A ~5% gain today pulled it back above $22, up to ~60% 12 month improvement.

 

 

OZ Minerals share price today:

 

 

ALUMINA LIMITED (ASX:AWC)

Alumina Limited was demerged from Western Mining Corporation back in 2003.

Shareholders enjoy a 40% stake in the Alcoa World Alumina and Chemicals business, which is majority owned and managed by American mining giant Alcoa.

A couple weeks ago Alcoa reported its quarterlies, with Alumina’s share dividend from the AWAC business rising from $62 million to US$74.9m.

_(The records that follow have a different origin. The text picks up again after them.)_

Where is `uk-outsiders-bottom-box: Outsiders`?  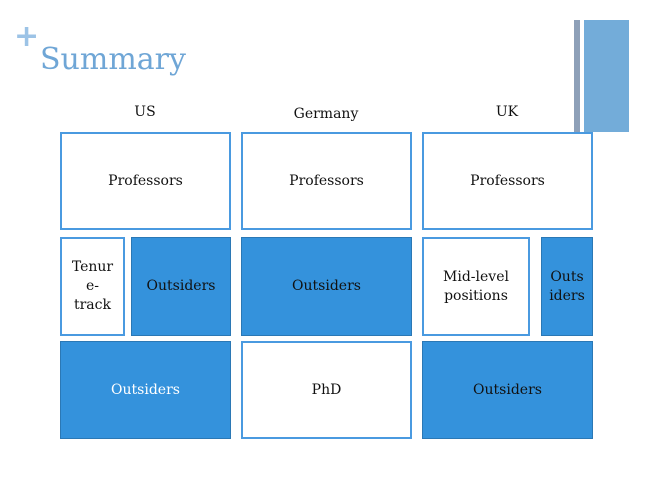 uk-outsiders-bottom-box: Outsiders is located at coordinates (508, 390).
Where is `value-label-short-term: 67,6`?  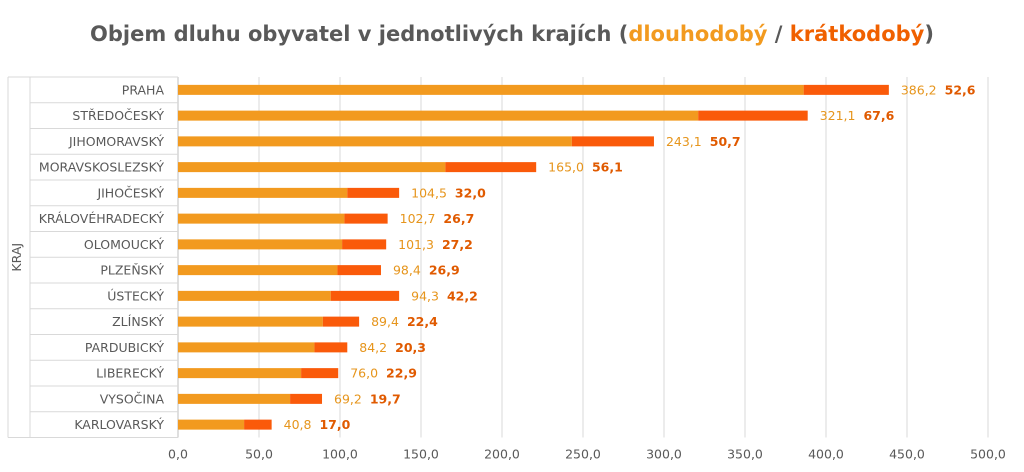
value-label-short-term: 67,6 is located at coordinates (878, 116).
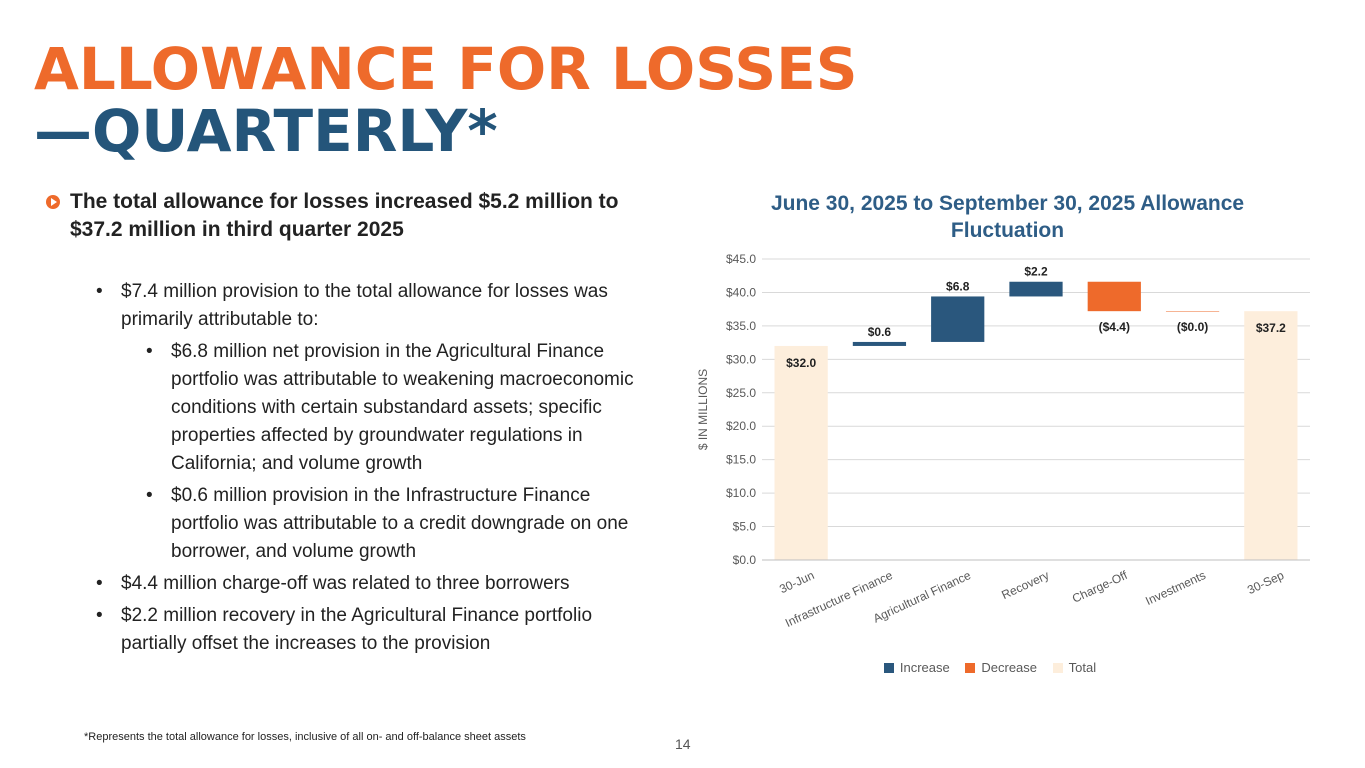 The height and width of the screenshot is (768, 1365). Describe the element at coordinates (1036, 272) in the screenshot. I see `data-label: $2.2` at that location.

Earnings from operations themselves were down despite strong production, with Alumina CEO Mike Ferraro saying high handysize freight rates had led to subdued alumina prices and margin contractions.

 

Monsters of Rock
Spot Alumina prices have trended down over the past 3 years. Pic: Alumina Ltd

 

 

Alumina Limited share price today:

 

 

MT GIBSON IRON (ASX:MGX)

Mt Gibson Iron is yet to report its June Quarter results, but they are expected to be better reading than its March Quarter, when overburden stripping dominated its Koolan Island activities.

It won’t enjoy contributions from the new Shine project in WA’s Mid West until the current September Quarter, but for any iron ore producers (even lower grade, higher cost operators like Mt Gibson) the prices seen in the June Quarter would have been more than welcome.

Mt Gibson is up around 4% year to date.